Improvement by competition
Imagine that you're an artist hoping to get rich by creating fake "previously undiscovered" Rembrandts. Your works have to be good enough to fool the experts. To get to that point, you could hire a top expert. You give him your forgeries along with real works and challenge him to tell which is which. You use his feedback to improve your deception. But at the same time, he's learning how to spot your fakes, so the better you get, the harder it is to fool him. This double feedback will eventually hone your abilities till you're a master forger. He'll come out as a better expert as well.
That's how a GAN works. A 2014 paper at the University of Montreal, by Ian Goodfellow and associates, proposed and defined the idea.
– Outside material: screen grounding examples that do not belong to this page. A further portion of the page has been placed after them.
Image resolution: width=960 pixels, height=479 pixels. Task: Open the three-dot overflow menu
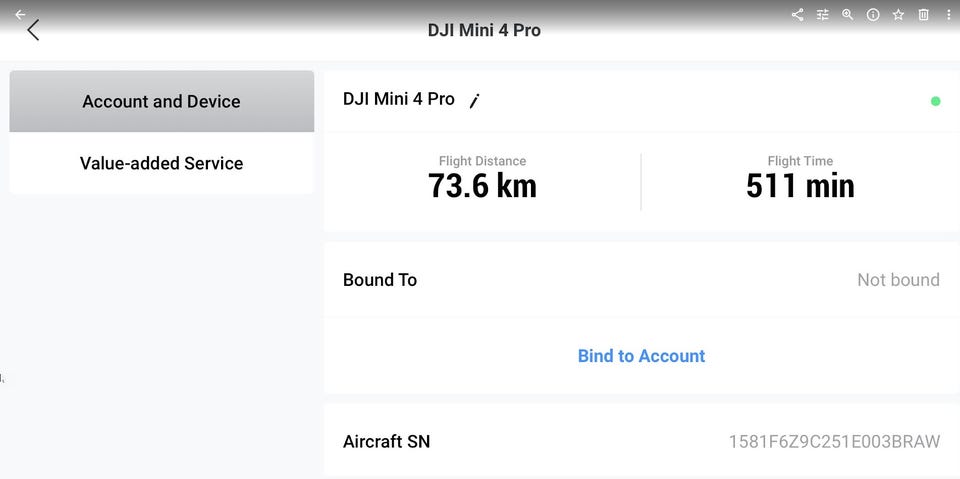948,15
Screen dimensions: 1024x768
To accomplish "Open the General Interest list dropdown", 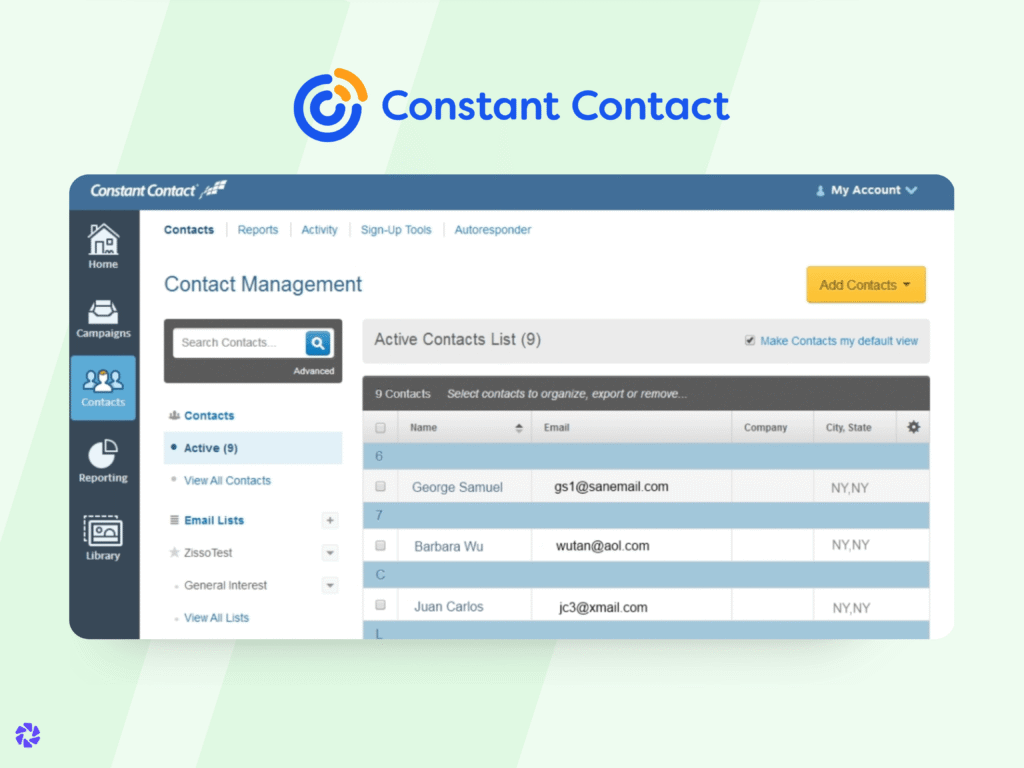I will pyautogui.click(x=330, y=585).
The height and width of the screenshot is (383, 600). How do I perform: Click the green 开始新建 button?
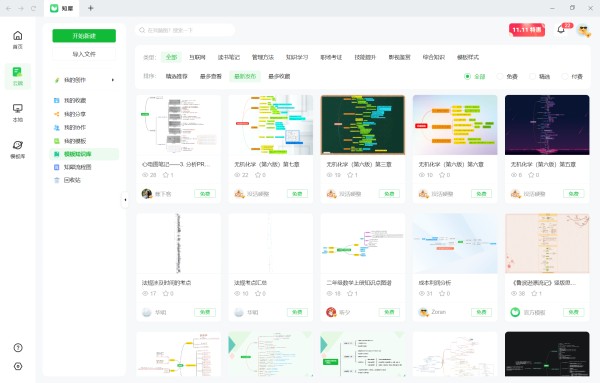(84, 36)
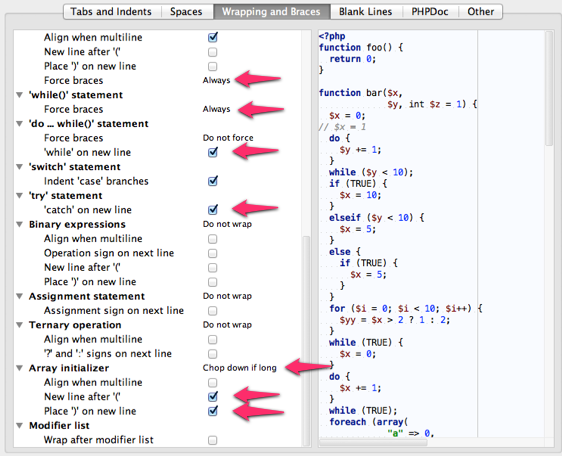Collapse the 'do ... while()' statement section
Screen dimensions: 562x456
20,124
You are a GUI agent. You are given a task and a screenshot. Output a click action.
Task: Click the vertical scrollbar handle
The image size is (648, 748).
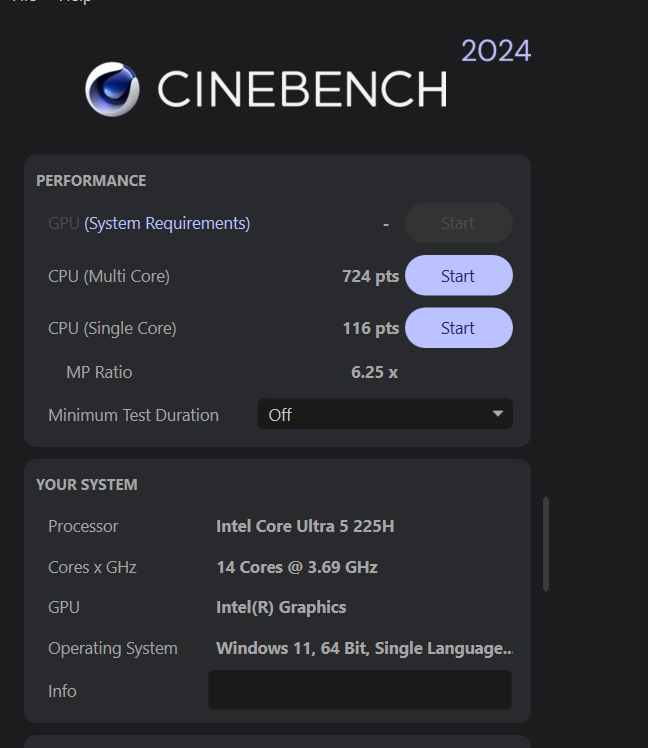point(545,545)
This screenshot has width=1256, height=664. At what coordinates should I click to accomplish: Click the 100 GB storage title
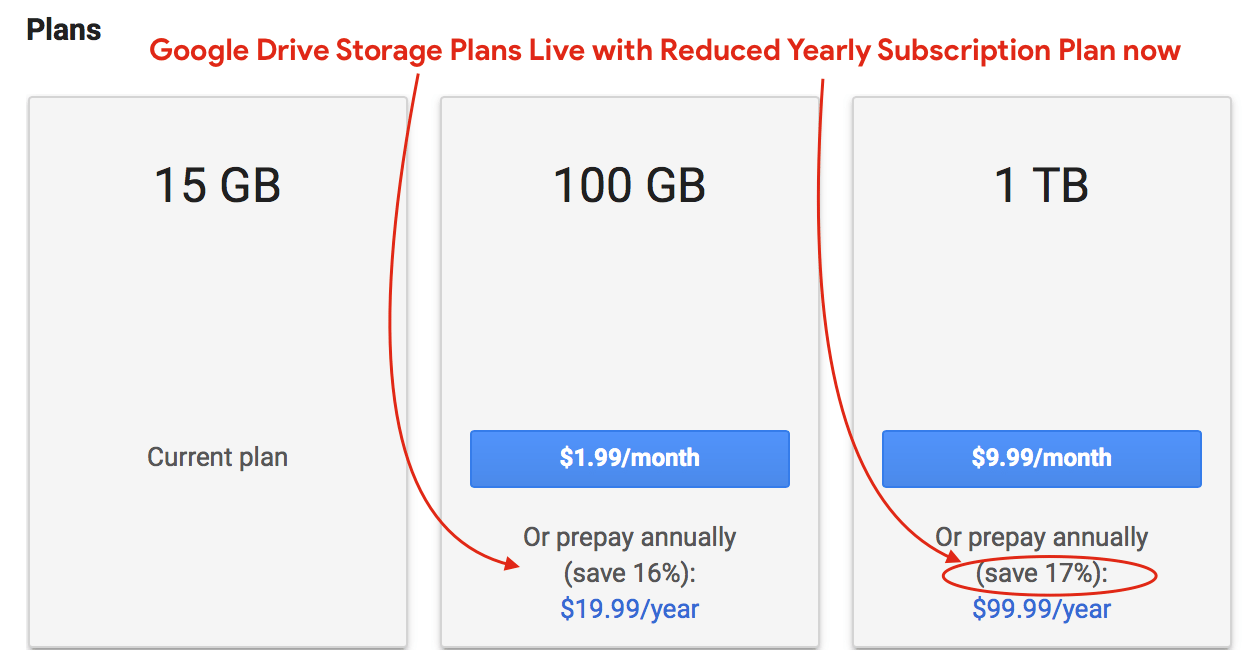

It runs two models in competition with each other. It starts with a class of data, with the aim of imitating it as closely as possible. The generative model tries to produce data which is indistinguishable from real data belonging to the class. It passes its output to a discriminative model, which tries to determine whether its input belongs to the class. The discriminative model uses a set of representative data from the class, called training data. This is the "adversarial" part. The generative model is trying to fool the discriminative model, and the discriminative model is trying not to be fooled.
In effect, the generative and discriminative parts are competitors in a game. The generative model is trying to get its opponent to misidentify constructed data as authentic, and the discriminative model is trying to catch all the imitations.
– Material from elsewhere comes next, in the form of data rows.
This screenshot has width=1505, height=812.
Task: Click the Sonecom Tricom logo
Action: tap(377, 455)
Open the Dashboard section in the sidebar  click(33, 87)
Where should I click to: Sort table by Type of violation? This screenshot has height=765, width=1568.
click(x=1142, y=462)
It's almost as if the system is running a Turing test on itself. In Turing's classic paper, a computer program tries to get a human judge to think its conversation comes from another human. With a GAN, the discriminative model is the judge, and the attempt at imitation could center on any kind of data.
Not all GAN applications have imitation as their main objective. The goal could be to train a discrimination model which then serves on its own to distinguish between members and non-members of a class. This can be useful in many situations, such as identification of features in real-world environments.
GAN basics
The Montreal paper doesn't specify the design of the models, but convolutional neural networks (CNNs) have been used in much of the work. A CNN uses a series of data layers, with transformation functions applied to the data from one layer to the next.
A video by Goodfellow offers a good introduction to the concepts without going into the mathematical details.
It isn't enough to produce one sample or a narrow range of samples that pass for a member of the class. The goal is to produce an open-ended set of data, with significant variation, that can fool the discriminative model. The generative model does this by starting with random noise and modifying the transformation parameters in response to feedback. Its earliest attempts have no resemblance to its target, but it improves as it adjusts its parameters.
The discriminator generates a probability from 0 to 1.0 that the data item is real. The generator uses a loss function (also called a cost function) which is based on the probability. A low probability from the discriminator maps to a high loss value. A high loss value tells the generator its attempt was far off the mark, while a low one says it's close.
The generator needs a nonzero gradient in its loss function in order to improve. It will try to stay close to data that returns a loss value and change data with a high loss value.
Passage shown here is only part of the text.